Whilst retrofitting additional heat sources is possible, it will involve draining down the system with all the expense and inconvenience associated with such a task. The same is true for any other possible addition to the system in the future, such as a wood-burning stove or air/ground source heat pump.
The average cost of a qualified heating engineer in and around London is approximately £550 per day however as most of the thermal stores are vented it is possible for a plumber to carry out the installation safely.
A plumber will charge slightly less, and the average hourly rate for London and the south-east of the country is between £100-£135 or approximately £500 per day. In other parts of the country, a heating engineer will charge between £200-£300 per day, and a general plumber will cost around £150-£250 per day.
As stated the timeframe for installation will vary according to the size of the property, whether it is a new build or a retrofit in an older property and even the availability of the necessary heat sources.
It is likely that the installation of a thermal store will be done to encompass an existing heat source such as a boiler as well as the addition of a renewable energy source such as solar panels or a wood-burning stove.
If an additional heat source is being installed at the same time, then the timeframe will be longer and may add a day to the overall installation.
Although a thermal store cylinder looks very similar to a traditional hot water cylinder, it functions in a very different way.

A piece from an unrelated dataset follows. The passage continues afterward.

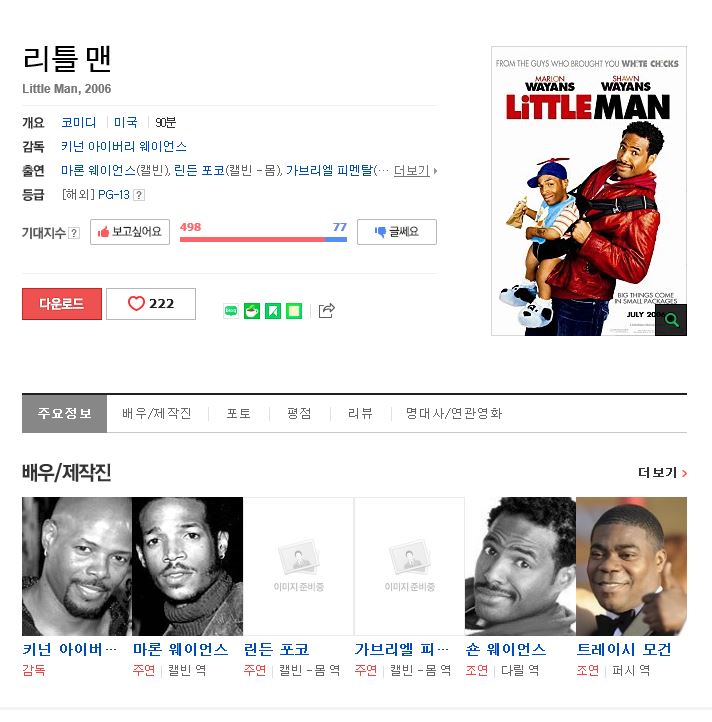Click the green cafe cup share icon
The width and height of the screenshot is (712, 722).
[252, 311]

A thermal store is a means of keeping and maintaining heat until it is needed. In a domestic setting, this is normally done via a cylinder which holds hot water until it is required. This ‘battery’ of heat is used to heat hot water for the home and to supply the heating via radiators or underfloor heating.
The incoming mains cold water is passed through copper coils in the cylinder which act as heat exchangers, and this hot water is sent to the taps and showers. This means that it maintains the pressure from the mains system.

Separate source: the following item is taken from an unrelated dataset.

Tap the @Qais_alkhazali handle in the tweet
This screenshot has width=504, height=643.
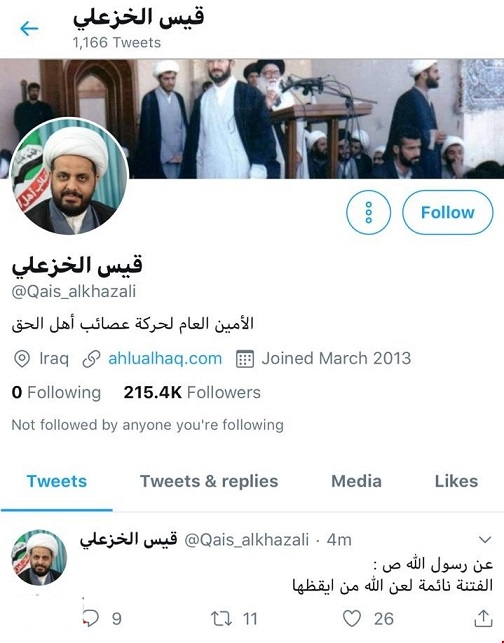(x=246, y=540)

Space heating is achieved by feeding the radiators or underfloor heating directly from the thermal store.
Some thermal stores have plate heat exchangers on the outside of the cylinder but which are directly heated by the stored water within it. A thermal store can be heated from one or more sources such as solar panels, wood-burning stoves, heat pumps or a boiler.
A combination is possible to maximise the system, for example, by using solar panels in summer and a wood-burning stove in winter. When used with multiple heat sources, a good thermal store will select the cheapest heat source when the heat is needed and only call on more expensive options as a last resort.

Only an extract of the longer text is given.